Being in FL you don't have to join the union to get into the trade. Most employers will put you through school. The only problem with FL is it's dead right now, hardly anyone is hiring. What part of FL are you moving to?


----------



## europamo (Jul 21, 2008)

I left Florida and moved back to D.C. in April for the sheer lack of anything paying living wages in Florida. I was in Orlando and the cost of living versus what they are paying people is not even close to level.


----------



## fl.boy (Jul 30, 2008)

well im deff interested in the trade but i want to get into the union.. im living in jackson nj now and plan on moving down to florida in about 8 months.. im moving to the palm harbor area


----------



## surfbh (Jun 1, 2008)

I don't know how many journeymen I've worked with who had the bright idea to transfer from out of state into a FL local. Bad idea, very bad. Pay, working conditions, tools, way you are treated on jobs is very bad and that's union. Non-union's pay is definitely worse though.


----------



## randomkiller (Sep 28, 2007)

fl.boy said:


> well im deff interested in the trade but i want to get into the union.. im living in jackson nj now and plan on moving down to florida in about 8 months.. im moving to the palm harbor area


I took it as you wanted to get a foot in up here in NJ. As you were told Fl isn't the best place for the electrical trade right now.


----------



## fl.boy (Jul 30, 2008)

o man this is all great info but its scaring me big time.. im moving to florida cause my whole family is down here.. im the only one left left in jersey.. ive lived in florida for a few years and delt with the ins and outs of construction so the heat and how they treat u im pretty used too... just the pay sounds like its bad.. ok so my next question is this.. would i work for a basic electrician in jersey and wen i move down here put my foot in the door.. or just do as i planned by starting up in jersey.. the apprenticeship is like 15 an hour in jersey ive heard and down here itz lower.. 

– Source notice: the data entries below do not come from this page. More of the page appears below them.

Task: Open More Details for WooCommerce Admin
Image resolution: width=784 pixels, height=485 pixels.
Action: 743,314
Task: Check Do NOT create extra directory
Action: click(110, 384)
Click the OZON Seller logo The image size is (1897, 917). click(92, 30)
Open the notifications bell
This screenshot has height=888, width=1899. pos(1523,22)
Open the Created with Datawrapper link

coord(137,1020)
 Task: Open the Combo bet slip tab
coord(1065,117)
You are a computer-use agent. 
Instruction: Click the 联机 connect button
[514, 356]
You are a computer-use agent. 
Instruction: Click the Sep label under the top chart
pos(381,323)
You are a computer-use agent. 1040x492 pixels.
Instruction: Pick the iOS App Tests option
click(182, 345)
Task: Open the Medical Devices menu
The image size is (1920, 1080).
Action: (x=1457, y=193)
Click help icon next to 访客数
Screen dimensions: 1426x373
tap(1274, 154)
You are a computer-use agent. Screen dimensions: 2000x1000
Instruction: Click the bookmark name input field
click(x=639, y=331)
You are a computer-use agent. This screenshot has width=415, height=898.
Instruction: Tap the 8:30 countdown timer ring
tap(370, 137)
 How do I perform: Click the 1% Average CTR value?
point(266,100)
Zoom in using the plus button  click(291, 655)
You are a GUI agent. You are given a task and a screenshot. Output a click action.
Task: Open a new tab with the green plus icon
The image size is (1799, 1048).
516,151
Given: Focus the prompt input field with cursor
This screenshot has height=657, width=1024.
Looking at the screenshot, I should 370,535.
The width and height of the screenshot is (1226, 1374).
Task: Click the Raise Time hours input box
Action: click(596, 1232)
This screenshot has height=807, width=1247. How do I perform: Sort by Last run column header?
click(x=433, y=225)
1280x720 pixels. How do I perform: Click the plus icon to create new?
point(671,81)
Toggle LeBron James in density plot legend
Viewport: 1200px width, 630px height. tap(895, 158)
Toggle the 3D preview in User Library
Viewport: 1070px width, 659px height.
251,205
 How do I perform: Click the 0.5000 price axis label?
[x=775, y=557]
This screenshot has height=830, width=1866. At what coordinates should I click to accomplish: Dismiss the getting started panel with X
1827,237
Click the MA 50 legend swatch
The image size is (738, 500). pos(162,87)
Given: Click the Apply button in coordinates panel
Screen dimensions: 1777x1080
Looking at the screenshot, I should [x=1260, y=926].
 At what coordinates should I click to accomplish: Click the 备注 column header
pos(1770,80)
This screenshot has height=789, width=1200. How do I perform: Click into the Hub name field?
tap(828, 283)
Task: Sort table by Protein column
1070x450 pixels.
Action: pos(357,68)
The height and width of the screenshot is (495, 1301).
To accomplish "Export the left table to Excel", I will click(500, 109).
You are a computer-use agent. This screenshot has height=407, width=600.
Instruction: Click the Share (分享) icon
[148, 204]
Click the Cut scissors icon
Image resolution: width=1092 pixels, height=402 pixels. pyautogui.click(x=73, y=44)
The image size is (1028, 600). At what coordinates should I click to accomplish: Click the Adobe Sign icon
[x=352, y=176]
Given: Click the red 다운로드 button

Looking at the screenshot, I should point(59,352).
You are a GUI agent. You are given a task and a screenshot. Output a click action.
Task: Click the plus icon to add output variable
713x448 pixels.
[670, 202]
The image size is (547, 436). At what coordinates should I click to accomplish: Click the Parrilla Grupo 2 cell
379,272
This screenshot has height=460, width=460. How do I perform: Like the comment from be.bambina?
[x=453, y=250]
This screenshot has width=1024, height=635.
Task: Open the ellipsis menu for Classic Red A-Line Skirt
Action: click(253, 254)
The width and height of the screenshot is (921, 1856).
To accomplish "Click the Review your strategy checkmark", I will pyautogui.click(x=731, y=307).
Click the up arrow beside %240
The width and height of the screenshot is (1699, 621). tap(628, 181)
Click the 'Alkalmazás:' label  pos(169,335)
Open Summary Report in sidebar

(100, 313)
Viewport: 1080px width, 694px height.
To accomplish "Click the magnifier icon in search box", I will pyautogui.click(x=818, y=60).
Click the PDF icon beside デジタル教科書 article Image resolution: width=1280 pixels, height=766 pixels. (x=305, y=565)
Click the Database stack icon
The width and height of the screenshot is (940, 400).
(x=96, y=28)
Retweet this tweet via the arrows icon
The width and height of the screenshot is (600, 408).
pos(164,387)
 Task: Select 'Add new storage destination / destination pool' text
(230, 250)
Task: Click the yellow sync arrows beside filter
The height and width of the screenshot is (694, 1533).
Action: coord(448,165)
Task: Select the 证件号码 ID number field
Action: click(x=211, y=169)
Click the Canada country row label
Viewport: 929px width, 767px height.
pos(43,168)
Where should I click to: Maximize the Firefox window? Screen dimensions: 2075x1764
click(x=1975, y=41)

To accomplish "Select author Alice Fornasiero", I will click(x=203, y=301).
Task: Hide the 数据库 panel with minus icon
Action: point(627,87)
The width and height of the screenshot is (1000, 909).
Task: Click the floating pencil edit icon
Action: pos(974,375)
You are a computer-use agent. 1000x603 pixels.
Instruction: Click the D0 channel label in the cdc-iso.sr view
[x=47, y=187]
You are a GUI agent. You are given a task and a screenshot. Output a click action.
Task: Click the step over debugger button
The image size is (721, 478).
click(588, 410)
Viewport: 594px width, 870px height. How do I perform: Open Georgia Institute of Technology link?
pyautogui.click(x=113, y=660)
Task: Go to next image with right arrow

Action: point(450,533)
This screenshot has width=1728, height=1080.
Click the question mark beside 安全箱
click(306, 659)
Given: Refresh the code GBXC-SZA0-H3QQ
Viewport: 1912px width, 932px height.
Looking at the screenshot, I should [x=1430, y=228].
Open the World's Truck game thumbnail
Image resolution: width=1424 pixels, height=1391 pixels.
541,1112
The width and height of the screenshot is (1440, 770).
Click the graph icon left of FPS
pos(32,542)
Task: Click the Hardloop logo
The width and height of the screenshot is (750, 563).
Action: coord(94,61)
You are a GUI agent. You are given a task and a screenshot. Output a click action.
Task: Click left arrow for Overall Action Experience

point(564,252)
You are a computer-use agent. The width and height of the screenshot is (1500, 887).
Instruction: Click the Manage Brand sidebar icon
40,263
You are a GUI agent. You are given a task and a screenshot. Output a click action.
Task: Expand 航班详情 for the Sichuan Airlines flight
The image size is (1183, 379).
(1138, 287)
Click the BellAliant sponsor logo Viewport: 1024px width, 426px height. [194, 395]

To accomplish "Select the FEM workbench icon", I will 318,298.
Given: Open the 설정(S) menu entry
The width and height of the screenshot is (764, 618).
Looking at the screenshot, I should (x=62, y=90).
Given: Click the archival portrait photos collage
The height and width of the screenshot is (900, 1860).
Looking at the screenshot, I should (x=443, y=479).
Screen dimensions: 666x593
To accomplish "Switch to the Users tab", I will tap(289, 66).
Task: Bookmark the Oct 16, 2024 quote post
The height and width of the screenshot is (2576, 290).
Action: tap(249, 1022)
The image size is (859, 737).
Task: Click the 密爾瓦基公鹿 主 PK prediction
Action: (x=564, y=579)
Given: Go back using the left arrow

the more opinions i get the better i feel and it narrows my options so thank you guys so much for all the info. it deff helps me alot


----------



## surfbh (Jun 1, 2008)

I'd get into a union apprenticeship in Jersey if I were you and when you become a JW and can go anywhere then I'd think about FL, well I wouldn't because I know it sucks! :laughing:


----------



## fl.boy (Jul 30, 2008)

thats the thing i cnt think about fl.. im moving here in march no matter what.. my life is here.. my girlfriend and whole entire family lives here im by myself in jersey so its a deff.. i kno work in fl sucks for sure lol but i already have a place to stay.. so i guess ill get my foot in the door while im in jersey.. the lineman is outa question cause my driving record is screwed.. wat other choices do i have in the union that wouldnt be such a dramatic decision wen i move..


----------



## fl.boy (Jul 30, 2008)

surfbh tell me about wat u do.. maybe it can help me out in a decision


----------



## brian john (Mar 11, 2007)

I have posted something along this line before.

Even cavemen knew to go where the food is, workers are stayed or relocated based on work. You have to make a decision do you want a job in the trade or not.

Generally it is easier to get into a local in the area of your primary/ existing residence. 

As much as brotherhood is discussed try being a traveler in an area where work is slack.


----------



## daddymack (Jun 3, 2008)

Not sure NJ will be happy to take you in if they know you are already planning to leave. As you have read, the work picture is not pretty in Florida. If you have to go down there, you may be better off in another field. The Lineman outlook may be better though.

good luck


----------



## fl.boy (Jul 30, 2008)

ok well if thats said.. i just gota find out if the lineman would be better and if i can do it with my drivers record.. if not idk


----------



## fl.boy (Jul 30, 2008)

hey guys its been a while since i came on here but i got alot of good info.. i applied online with the neat program and recieved my application yesterday.. is there anything special i need to look out for while filling this out.. After i submit the application whats the next step..

Over the past few weeks i talking to my uncle whos a lineman he explained to me that im able to get my cdl but its if the company or local's insurence will cover me.. im not to worried about this right now just wana take it step by step and not rush into anything.


----------



## europamo (Jul 21, 2008)

btw have you taken any classes to help lower your points in NJ? 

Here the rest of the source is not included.